Thanks! I hadn’t seen VAMPIRE! So stoked to see a new approach to topic modeling. SVD etc are very much a local max

Big transformers neural network are probably overkill for topic modeling. More traditional methods implemented in Gensim or scikit learn such as tfidf vectors followed by SVD (aka LSI) or LDA or NMF are probably just fine to extract topics (soft clustering).

The reason is that you do not need to finely understand the structure of individual sentences to group documents by similar topics. Word order does not matter much for this task. Hence the success of methods that use Bag of Words (eg TFIDF) as their input representation.

It might be that the corpus I was trying to cluster needs better preprocessing, or perhaps better n-grams. Using Bigrams only I saw a lot of common words that were meaningless, but adding them as stop words made the results worse. Hence my wondering if some other vectorization would produce better results.
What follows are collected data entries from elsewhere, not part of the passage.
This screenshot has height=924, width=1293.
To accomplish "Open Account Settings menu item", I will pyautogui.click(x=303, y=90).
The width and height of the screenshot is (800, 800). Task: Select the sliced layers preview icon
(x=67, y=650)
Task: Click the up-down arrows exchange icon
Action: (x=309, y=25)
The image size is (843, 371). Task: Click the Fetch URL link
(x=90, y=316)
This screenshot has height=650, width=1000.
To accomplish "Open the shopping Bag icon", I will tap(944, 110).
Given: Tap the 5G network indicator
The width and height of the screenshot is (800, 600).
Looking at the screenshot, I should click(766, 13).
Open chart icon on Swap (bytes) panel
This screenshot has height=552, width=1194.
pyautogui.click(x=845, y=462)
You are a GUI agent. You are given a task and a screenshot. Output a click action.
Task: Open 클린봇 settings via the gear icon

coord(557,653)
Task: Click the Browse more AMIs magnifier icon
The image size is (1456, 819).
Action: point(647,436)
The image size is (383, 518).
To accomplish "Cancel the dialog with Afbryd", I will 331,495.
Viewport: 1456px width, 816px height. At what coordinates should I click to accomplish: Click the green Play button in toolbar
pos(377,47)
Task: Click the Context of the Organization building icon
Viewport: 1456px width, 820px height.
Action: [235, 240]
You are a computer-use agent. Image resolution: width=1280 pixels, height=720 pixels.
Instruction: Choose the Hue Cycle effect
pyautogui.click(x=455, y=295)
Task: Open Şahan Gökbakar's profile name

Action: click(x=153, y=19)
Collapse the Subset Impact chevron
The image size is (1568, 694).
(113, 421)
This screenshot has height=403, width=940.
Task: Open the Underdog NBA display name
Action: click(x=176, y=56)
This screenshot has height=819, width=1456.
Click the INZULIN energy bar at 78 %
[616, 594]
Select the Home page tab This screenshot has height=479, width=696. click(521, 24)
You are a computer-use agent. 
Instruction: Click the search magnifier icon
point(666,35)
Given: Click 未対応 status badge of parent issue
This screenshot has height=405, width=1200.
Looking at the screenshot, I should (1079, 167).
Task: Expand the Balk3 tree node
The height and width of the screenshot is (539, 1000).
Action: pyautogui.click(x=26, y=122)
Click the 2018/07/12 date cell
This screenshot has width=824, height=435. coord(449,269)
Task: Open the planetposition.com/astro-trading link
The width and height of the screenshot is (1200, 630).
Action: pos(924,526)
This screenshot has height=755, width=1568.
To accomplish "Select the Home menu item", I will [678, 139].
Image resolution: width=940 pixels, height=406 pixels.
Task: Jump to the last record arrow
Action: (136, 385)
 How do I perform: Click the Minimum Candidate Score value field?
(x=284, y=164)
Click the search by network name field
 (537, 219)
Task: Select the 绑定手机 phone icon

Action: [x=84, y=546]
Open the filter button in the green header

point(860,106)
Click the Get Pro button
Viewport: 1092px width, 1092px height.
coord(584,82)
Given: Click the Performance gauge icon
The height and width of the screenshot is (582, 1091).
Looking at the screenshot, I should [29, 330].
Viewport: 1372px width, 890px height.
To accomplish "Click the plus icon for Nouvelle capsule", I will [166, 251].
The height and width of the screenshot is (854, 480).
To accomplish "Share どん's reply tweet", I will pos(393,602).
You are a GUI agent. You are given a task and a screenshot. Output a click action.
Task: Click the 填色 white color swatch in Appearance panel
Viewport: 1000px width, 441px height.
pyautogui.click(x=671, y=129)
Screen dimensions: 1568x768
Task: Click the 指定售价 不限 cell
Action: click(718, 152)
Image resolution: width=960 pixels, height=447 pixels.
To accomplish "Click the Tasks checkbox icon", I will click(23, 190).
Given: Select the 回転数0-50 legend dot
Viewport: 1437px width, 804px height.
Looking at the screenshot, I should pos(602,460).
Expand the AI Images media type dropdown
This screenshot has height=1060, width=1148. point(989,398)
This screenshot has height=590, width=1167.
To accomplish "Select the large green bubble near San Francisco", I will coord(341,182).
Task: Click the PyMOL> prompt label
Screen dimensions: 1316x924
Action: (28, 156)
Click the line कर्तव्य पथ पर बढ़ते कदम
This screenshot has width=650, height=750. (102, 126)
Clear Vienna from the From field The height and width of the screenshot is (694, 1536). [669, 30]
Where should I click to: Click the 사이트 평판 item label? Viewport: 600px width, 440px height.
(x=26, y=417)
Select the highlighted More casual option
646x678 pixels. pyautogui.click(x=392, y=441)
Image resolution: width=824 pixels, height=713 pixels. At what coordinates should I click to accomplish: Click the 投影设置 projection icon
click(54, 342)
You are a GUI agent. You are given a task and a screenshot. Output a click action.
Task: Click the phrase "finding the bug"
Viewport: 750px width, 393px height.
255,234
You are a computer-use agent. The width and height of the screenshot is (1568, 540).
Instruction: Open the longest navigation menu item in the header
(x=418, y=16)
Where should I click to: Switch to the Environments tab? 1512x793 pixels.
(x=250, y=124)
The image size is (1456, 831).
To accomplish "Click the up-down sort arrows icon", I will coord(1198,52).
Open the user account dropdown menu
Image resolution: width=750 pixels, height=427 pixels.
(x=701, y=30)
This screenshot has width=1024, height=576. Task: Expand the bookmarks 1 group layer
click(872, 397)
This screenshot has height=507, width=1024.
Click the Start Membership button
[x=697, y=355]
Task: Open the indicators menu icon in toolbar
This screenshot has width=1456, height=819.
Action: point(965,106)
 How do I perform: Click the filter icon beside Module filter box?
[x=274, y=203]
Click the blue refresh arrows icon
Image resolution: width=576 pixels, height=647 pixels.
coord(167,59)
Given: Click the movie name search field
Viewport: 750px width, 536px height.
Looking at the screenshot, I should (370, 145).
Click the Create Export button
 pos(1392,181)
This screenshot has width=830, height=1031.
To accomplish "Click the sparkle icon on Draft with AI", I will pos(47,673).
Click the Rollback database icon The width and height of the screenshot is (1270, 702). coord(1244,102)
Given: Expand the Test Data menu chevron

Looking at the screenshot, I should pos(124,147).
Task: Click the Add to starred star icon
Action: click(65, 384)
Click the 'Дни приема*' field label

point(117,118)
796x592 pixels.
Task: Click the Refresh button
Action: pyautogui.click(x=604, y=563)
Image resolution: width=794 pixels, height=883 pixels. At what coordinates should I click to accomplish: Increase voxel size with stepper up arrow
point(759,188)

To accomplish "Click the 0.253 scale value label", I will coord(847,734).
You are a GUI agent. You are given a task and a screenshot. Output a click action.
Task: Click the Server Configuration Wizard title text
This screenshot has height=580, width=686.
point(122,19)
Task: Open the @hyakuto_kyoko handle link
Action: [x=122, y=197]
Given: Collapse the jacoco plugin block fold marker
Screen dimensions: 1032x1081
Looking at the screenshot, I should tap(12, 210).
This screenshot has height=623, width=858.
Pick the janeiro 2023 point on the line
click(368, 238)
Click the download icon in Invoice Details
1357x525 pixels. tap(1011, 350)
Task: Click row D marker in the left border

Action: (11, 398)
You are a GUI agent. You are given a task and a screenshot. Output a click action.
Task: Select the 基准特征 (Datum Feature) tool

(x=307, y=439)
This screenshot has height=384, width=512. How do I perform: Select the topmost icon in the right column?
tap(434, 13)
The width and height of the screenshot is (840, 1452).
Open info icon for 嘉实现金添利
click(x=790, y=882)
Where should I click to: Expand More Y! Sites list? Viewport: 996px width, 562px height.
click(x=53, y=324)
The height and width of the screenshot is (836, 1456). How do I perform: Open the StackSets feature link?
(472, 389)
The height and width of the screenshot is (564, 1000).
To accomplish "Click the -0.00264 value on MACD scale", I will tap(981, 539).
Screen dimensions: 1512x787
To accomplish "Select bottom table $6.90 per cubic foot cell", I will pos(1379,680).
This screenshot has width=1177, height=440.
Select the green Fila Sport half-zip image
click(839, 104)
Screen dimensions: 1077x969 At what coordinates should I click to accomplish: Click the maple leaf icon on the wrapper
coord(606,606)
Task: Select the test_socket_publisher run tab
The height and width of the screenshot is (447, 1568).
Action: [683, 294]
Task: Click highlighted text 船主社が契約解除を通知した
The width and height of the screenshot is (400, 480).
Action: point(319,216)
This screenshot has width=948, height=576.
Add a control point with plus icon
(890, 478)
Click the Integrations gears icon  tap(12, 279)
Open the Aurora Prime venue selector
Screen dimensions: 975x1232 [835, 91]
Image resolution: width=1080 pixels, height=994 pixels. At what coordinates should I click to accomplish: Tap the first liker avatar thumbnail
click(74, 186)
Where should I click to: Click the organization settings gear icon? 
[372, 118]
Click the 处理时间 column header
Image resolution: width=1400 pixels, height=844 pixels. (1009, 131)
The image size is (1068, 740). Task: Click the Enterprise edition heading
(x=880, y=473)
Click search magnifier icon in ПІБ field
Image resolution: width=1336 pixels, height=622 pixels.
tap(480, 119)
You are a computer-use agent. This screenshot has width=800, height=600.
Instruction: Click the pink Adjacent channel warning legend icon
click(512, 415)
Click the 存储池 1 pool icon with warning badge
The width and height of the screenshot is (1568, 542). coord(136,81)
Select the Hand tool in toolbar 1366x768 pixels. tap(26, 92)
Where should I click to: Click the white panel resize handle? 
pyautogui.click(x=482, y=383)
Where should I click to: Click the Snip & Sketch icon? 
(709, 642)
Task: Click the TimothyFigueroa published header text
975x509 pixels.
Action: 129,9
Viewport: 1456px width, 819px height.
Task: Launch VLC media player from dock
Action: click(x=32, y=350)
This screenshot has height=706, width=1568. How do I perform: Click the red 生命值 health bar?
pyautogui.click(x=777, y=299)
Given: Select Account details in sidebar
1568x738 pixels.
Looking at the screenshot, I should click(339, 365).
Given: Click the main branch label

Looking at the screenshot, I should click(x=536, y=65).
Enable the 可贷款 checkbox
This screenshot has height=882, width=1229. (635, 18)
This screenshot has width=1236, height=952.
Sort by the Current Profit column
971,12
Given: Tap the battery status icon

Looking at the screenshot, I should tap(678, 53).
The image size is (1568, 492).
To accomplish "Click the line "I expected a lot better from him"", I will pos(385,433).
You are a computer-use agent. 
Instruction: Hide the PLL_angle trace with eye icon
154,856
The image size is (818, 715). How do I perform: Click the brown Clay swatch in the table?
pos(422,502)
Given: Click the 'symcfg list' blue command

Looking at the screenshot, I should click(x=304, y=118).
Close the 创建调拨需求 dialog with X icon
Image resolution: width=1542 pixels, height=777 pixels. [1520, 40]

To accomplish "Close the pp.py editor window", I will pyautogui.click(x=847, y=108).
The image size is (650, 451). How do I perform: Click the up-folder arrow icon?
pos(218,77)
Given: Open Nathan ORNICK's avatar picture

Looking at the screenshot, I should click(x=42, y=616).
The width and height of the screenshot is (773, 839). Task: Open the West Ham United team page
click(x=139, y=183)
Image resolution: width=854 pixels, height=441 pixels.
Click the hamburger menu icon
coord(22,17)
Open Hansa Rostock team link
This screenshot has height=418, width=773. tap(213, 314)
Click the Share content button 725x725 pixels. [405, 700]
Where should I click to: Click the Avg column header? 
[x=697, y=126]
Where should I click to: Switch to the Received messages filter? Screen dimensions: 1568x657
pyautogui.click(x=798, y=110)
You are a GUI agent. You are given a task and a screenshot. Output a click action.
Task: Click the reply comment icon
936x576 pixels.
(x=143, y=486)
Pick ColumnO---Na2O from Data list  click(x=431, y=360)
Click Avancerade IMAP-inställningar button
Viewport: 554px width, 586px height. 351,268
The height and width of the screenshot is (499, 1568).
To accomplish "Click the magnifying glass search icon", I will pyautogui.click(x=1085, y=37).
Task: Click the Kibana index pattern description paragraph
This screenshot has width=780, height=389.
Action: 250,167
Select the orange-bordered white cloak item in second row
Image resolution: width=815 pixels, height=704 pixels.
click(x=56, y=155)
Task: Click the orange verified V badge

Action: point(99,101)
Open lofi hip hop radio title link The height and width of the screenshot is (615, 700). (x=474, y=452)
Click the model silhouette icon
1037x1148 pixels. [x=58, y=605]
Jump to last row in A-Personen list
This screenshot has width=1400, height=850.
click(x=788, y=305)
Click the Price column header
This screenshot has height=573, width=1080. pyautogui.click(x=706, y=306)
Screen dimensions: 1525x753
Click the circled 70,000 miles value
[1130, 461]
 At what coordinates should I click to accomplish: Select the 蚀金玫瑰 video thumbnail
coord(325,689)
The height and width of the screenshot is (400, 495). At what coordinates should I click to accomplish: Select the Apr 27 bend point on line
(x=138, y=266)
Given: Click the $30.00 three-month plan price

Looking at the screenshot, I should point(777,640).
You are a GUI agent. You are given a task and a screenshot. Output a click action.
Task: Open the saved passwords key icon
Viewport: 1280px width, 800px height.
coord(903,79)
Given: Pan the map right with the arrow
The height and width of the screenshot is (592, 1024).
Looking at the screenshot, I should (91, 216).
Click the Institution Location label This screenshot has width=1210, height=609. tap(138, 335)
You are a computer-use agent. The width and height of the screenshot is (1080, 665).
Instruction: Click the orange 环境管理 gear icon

On a related note, as a newcomer just trying to get things done (i.e. applied NLP) I find the whole ecosystem great but frustrating, so many frameworks and libraries but not clear ways to compose them together. Any resources out there that help make a sense of things?

If I understand you problem clearly, you can use TFIDF to reduce the weight of meaningless words.

It’s not meaningless words - it’s common English words that are overloaded and I think considering their position in sentences instead would give better results.

I haven’t yet tried TFIDF though so I’ll see what that will do.

With the appropriate amount of data of course.

I'm very familiar with the TTS, VC, and other "audio-shaped" spaces, but I've never delved into NLP.

What problems can you solve with NLP? Sentiment analysis? Semantic analysis? Translation?

What cool problems are there?

> What problems can you solve with NLP?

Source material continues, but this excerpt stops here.